The test indicators included major ions (K⁺, Na⁺, Ca²⁺, Mg²⁺, Cl^-, SO₄^2-, HCO₃^-, and CO₃^2-), pH, total dissolved solids(TDS), total hardness, and total alkalinity. The test results were analyzed by comparing the ionic composition, mineralization degree, and other hydrochemical characteristics of the water samples, so as to identify the source composition of seepage water in the 31112 working face [27].

3.3. Theoretical Analysis of Coal-Rock Pillar Stability

Water action can alter the strength parameters, fracture structure, and energy evolution characteristics of coal-rock pillars, thereby further affecting their bearing capacity and stability [6,10,11]. To reveal the influence of water accumulation in the open pit on the stability of the boundary coal-rock pillar, this study introduces the theory of water-resisting coal-rock pillar design based on coal-rock mechanical property tests, permeability tests, and hydrochemical analysis, and analyzes the stability response of the boundary coal-rock pillar under long-term water accumulation. According to the tensile strength test results of the No. 2^-2 and No. 3^-1 coal seams, the theoretical widths of the water-resisting coal-rock pillar under the natural state and after water action were calculated, respectively. The variations in the required coal-rock pillar width under different water-level conditions were then compared by considering parameters such as coal seam thickness, actual water head, and safety factor.

Meanwhile, combined with the changes in coal-rock strength, the enhanced permeability of fractured specimens, and the hydrochemical similarity of water samples, the effects of water accumulation in the open pit on the bearing capacity, water-resisting capacity, and seepage channel formation of the boundary coal-rock pillar were comprehensively analyzed. This provides a basis for the subsequent discussion of the stability evolution mechanism.

4. Results

4.1. Coal-Rock Physical Property Tests Results

To analyze the changes in the physical properties of the boundary coal-rock pillar and its surrounding rock under the influence of water accumulation in the open pit, uniaxial compressive strength, tensile strength, shear strength, and permeability tests were conducted on coal and rock specimens with different lithologies. The results are shown in Figure 3.

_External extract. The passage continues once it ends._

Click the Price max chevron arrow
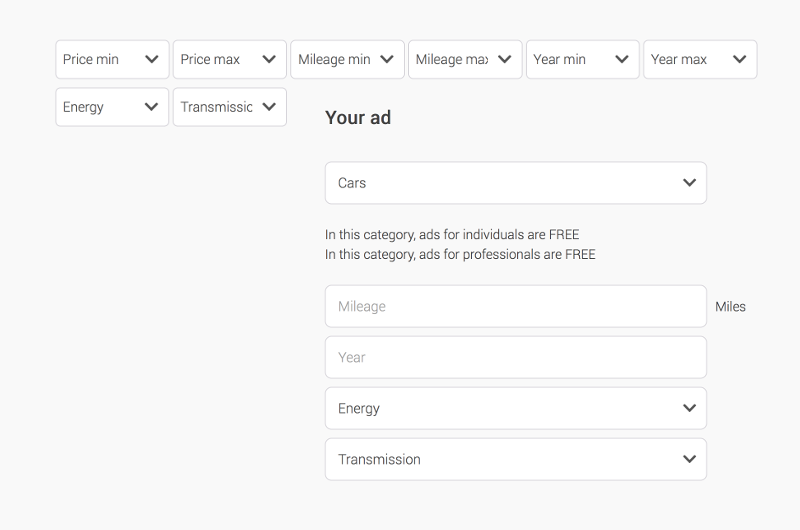pos(269,59)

As shown in Figure 3a–c, the mechanical strength of most coal and rock specimens under the saturated state was lower than that under the natural state. Specifically, the average reduction in the uniaxial compressive strength of rock specimens exceeded 40%, while the uniaxial compressive strength of the No.2^-2 and No.3^-1 coal specimens decreased by 7.6% and 18.2%, respectively. The tensile strength of most coal and rock specimens decreased by 30.0%~57.1%, and the shear strength decreased by 7.5%~34.6%. In terms of lithology, the compressive strength of sandstone and argillaceous rock specimens decreased more markedly, with medium sandstone, siltstone, and sandy mudstone all showing varying degrees of reduction. The decrease in compressive strength of coal specimens was relatively small, but their tensile strength and shear strength still exhibited a decreasing trend.

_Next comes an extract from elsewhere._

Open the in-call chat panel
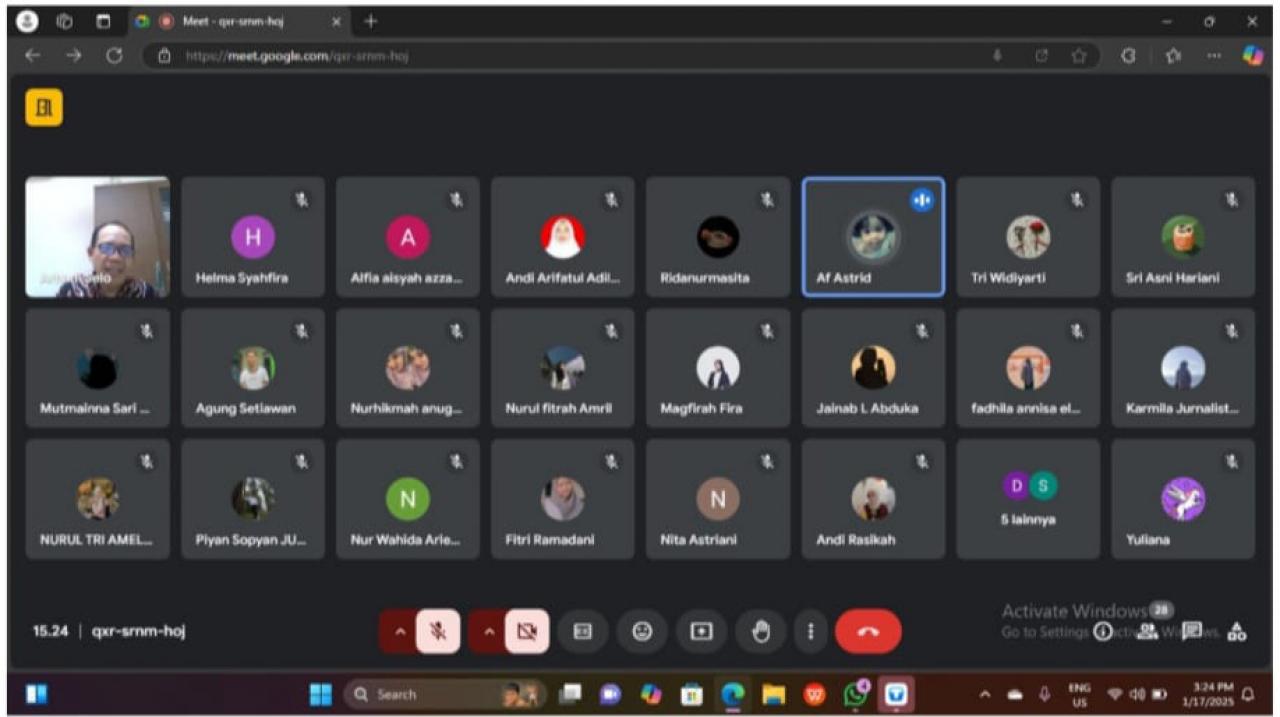 pyautogui.click(x=1192, y=631)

The permeability test results show that the hydraulic conductivity of intact specimens was generally low, mostly on the order of 10^-4~10^-3m/d. In contrast, the hydraulic conductivity of fractured specimens increased significantly, reaching the order of 10^-3~10^-2m/d. After fracture formation, the hydraulic conductivity of medium sandstone, fine sandstone, sandy mudstone, and coal specimens all increased. Although the intact siltstone specimen did not show obvious water permeability, its fractured specimen exhibited a certain water-conducting capacity.

Overall, under the long-term influence of water accumulation in the open pit, the changes in the physical properties of the boundary coal-rock pillar are mainly reflected in two aspects. First, the strength of most coal and rock specimens decreases under the saturated state, weakening the bearing capacity and failure resistance of the coal-rock pillar. Second, after fracture connection, hydraulic conductivity increases, leading to a reduction in the water-resisting capacity of the coal-rock pillar.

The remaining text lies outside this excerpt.